CONTIA ORSBY, 58, stood with the deacon of her church on the lot of Andy's Towing on SE 82nd last Friday afternoon, September 12. She was there to retrieve her all-white 1988 four-door Cadillac Brougham, bought five years ago for $4,700 from a used car lot up the street, during more fortunate times. It had briefly been her home, until police confiscated the vehicle on Independence Day.

Orsby had already handed over $400 to the towing firm, and $225 to get a release for her vehicle from the courthouse. Still owing $600 more, the manager of the towing company had generously cut her a deal.

"He told me if I promised him $200 from my next disability check, I could come and get the car today," she said.

Too bad, because the towing firm had lost the keys: They called a locksmith, and tried to charge Orsby for the cost of cutting some new ones.

"We're doing you a favor," the manager told her. "We're only supposed to keep the car, technically, for 30 days."

Orsby refused to pay for the locksmith, and ultimately, the towing company handed over her car. Her deacon, Albert Woods, from the Emmanuel Church of God in Christ United on NE 30th, had taken the afternoon off to drive Orsby to the towing lot. He shook his head.

"They wouldn't treat her like this if she were the president, that's for sure," he said.

Orsby, a geriatric nurse from Louisiana, moved to Portland 12 years ago, to continue her 23-year career in nursing, which was cut short in March 2005, when two discs slipped in her back while she was trying to prevent a 93-year-old patient from falling and breaking his hip. Unable to work, she received a $14,000 worker's compensation settlement, which gradually went toward living expenses—eating tinned Vienna sausage and Ritz crackers in an apartment on 125th and SE Stark, paying $495 a month in rent, until the money ran out late last year.

"Orsby's church helped her with some rent money and when they could no longer help, she was evicted from her apartment," says Cindy Mosney, homeless women's outreach worker with NW Pilot Project, who has been working to get Orsby into housing ever since. "She stayed with various people, but it was unsafe, and some of them took advantage of her, and it didn't work out."

Orsby ended up sleeping in her car, bathing in gas station and hospital bathrooms, trying to hold things together while she awaited a decision from Social Security on whether to pay her disability.
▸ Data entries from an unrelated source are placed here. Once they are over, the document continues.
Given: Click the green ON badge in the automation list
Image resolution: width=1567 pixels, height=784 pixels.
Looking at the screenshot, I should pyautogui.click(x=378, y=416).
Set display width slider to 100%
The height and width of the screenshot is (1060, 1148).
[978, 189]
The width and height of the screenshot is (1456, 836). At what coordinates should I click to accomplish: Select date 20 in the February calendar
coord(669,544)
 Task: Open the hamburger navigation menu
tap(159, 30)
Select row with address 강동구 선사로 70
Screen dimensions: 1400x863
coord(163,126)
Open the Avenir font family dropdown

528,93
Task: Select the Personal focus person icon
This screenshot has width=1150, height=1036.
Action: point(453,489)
She got her first check, for $600, in May this year.

On July 4, Portland Police Bureau Officers Joseph Cook and Judy McFarlane rolled up on Orsby at 2 pm as she was slumped in her car outside an apartment complex on SE 122nd. They searched Orsby and found a pair of brass knuckles in her pocket, which she claimed she was using as a key ring. The officers charged Orsby with having a concealed weapon, driving with a suspended license, and driving without insurance. Instead of taking her to jail, they towed her car, handed her the citations and drove off, leaving her homeless on the street.

All three charges against Orsby were thrown out last Thursday, September 11, after the district attorney's office declined prosecution.

"The police stopped her under the guise of what they call a welfare check," says Orsby's defense attorney, Brad Kalbaugh, with Multnomah Defenders. "But instead of caring about her welfare, they ended up making her homeless."

Orsby walked the streets, destitute, for six weeks, sleeping outside. Finally, Mosney got her into the East Burnside Thriftlodge in mid-August, thanks to a grant from the Women's Emergency Services Collaborative.

"But for the police to stop there and say she had a concealed weapon, this 58-year-old woman, frayed to death, sleeping in her car, no, that's not right," says Mosney.

"I felt like an ant out there," says Orsby. "An ant with nowhere to go."

Mosney has arranged low-income housing for Orsby on the westside, starting next month. Orsby says she is looking forward to moving in, and buying a parrot for companionship.

"Ideally you would have beds available for folks and a coordinated system so that people could be housed," says the cops' spokesman, Sergeant Brian Schmautz, in response to Orsby's story. "We're a component of a comprehensive system, but we're not the whole system. We're the part that deals with law enforcement."